EXCERPT:

Saturday, October 4, 2008

"The Interpretation of the Bible in the Church"


"The Interpretation of the Bible in the Church"
Presented by the Pontifical Biblical Commission to Pope John Paul II on April 23, 1993
(as published in Origins, January 6, 1994)

PREFACE

The study of the Bible is, as it were, the soul of theology, as the Second Vatican Council says, borrowing a phrase from Pope Leo XIII (Dei Verbum, 24). This study is never finished; each age must in its own way newly seek to understand the sacred books.

In the history of interpretation the rise of the historical-critical method opened a new era. With it, new possibilities for understanding the biblical word in its originality opened up. Just as with all human endeavor, though, so also this method contained hidden dangers along with its positive possibilities. The search for the original can lead to putting the word back into the past completely so that it is no longer taken in its actuality. It can result that only the human dimension of the word appears as real, while the genuine author, God, is removed from the reach of a method which was established for understanding human reality.

The application of a "profane" method to the Bible necessarily led to discussion. Everything that helps us better to understand the truth and to appropriate its representations is helpful and worthwhile for theology. It is in this sense that we must seek how to use this method in theological research. Everything that shrinks our horizon and hinders us from seeing and hearing beyond that which is merely human must be opened up. Thus the emergence of the historical-critical method set in motion at the same time a struggle over its scope and its proper configuration which is by no means finished as yet.

In this struggle the teaching office of the Catholic Church has taken up positions several times. First, Pope Leo XIII, in his encyclical Providentissimus Deus of Nov. 18, 1893, plotted out some markers on the exegetical map. At a time when liberalism was extremely sure of itself and much too intrusively dogmatic, Leo XIII was forced to express himself in a rather critical way, even though he did not exclude that which was positive from the new possibilities. Fifty years later, however, because of the fertile work of great Catholic exegetes, Pope Pius XII, in his encyclical Divino Afflante Spiritu of Sept. 30, 1943, was able to provide largely positive encouragement toward making the modern methods of understanding the Bible fruitful. The Constitution on Divine Revelation of the Second Vatican Council, Dei Verbum, of Nov. 18, 1965, adopted all of this. It provided us with a synthesis, which substantially remains, between the lasting insights of patristic theology and the new methodological understanding of the moderns.

WHAT TO WORK ON:
A. Reproduce the preface starting at "The application of" and ending at "finished as yet.", swapping "discussion" for "debate".
B. Answer these questions from the preface:
(i) To which pope did the Pontifical Biblical Commission present the document?
(ii) On what date did Pope Leo XIII issue Providentissimus Deus?
(iii) What is the date of the Second Vatican Council's Dei Verbum?
The rows have no connection to the preface above.

Rows from a dataset:
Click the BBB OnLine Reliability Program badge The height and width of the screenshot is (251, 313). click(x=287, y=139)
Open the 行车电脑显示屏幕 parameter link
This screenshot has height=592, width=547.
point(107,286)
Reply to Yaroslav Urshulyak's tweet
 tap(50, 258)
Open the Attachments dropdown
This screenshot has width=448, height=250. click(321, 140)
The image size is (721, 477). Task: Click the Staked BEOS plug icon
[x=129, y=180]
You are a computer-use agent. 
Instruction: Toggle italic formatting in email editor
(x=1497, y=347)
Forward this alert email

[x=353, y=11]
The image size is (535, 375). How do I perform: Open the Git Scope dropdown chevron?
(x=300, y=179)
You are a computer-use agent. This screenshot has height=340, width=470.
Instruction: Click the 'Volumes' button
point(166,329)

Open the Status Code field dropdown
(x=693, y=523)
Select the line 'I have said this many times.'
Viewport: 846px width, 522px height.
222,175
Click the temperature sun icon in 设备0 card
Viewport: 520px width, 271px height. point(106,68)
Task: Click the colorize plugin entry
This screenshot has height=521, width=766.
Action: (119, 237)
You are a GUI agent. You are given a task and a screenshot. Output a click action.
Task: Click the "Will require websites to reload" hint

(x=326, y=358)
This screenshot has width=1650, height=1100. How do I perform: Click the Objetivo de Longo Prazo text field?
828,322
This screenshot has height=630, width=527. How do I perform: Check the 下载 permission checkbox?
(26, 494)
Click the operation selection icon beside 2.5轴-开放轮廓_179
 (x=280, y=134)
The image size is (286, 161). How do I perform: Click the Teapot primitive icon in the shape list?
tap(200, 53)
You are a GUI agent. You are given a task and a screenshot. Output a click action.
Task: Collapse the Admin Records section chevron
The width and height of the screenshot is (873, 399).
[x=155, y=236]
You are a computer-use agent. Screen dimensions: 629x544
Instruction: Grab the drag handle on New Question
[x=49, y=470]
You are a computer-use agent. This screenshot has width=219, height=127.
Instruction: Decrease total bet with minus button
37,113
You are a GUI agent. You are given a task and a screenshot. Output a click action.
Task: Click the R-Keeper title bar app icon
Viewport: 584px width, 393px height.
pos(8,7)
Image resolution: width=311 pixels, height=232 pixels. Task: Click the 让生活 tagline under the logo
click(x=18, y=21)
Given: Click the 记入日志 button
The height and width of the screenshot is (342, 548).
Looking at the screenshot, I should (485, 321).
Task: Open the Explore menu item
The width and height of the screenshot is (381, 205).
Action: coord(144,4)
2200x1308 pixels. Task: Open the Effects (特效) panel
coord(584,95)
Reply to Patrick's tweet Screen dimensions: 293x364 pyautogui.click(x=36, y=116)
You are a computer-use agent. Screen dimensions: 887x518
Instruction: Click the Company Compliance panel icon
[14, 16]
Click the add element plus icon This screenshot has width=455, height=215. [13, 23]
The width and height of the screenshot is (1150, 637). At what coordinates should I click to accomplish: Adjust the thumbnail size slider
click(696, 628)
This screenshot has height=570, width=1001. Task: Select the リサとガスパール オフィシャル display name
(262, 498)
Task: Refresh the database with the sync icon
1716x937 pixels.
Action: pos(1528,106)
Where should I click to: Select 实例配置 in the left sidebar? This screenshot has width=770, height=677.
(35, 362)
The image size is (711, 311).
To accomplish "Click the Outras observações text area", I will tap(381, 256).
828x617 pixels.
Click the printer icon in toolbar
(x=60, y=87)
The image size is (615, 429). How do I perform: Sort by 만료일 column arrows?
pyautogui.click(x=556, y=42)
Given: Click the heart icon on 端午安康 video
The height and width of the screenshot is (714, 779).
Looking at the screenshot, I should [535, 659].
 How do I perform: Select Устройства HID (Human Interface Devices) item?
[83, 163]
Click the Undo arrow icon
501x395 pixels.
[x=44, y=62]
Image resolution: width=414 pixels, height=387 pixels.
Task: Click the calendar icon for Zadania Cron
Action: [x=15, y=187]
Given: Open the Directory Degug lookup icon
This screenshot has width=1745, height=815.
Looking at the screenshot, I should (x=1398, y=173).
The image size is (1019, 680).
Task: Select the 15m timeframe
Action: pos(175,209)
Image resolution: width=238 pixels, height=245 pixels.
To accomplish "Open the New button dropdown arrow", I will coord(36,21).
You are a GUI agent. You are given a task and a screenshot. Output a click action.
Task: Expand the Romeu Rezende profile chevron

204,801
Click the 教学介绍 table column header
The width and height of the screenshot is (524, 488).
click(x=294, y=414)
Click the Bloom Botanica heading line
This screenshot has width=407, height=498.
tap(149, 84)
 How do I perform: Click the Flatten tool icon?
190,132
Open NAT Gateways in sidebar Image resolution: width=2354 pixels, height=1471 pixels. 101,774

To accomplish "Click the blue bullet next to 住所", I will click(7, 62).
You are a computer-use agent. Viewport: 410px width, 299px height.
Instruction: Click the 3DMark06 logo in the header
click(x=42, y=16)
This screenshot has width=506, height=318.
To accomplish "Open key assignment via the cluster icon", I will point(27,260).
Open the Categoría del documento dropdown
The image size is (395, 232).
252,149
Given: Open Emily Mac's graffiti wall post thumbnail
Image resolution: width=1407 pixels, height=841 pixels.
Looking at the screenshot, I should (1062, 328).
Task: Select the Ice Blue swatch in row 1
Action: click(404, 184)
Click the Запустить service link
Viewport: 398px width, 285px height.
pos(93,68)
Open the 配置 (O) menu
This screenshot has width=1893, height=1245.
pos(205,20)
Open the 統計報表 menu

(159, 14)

TASK SOLUTIONS:
A.
The application of a "profane" method to the Bible necessarily led to debate. Everything that helps us better to understand the truth and to appropriate its representations is helpful and worthwhile for theology. It is in this sense that we must seek how to use this method in theological research. Everything that shrinks our horizon and hinders us from seeing and hearing beyond that which is merely human must be opened up. Thus the emergence of the historical-critical method set in motion at the same time a struggle over its scope and its proper configuration which is by no means finished as yet.

B.
(i) Pope John Paul II
(ii) Nov. 18, 1893
(iii) Nov. 18, 1965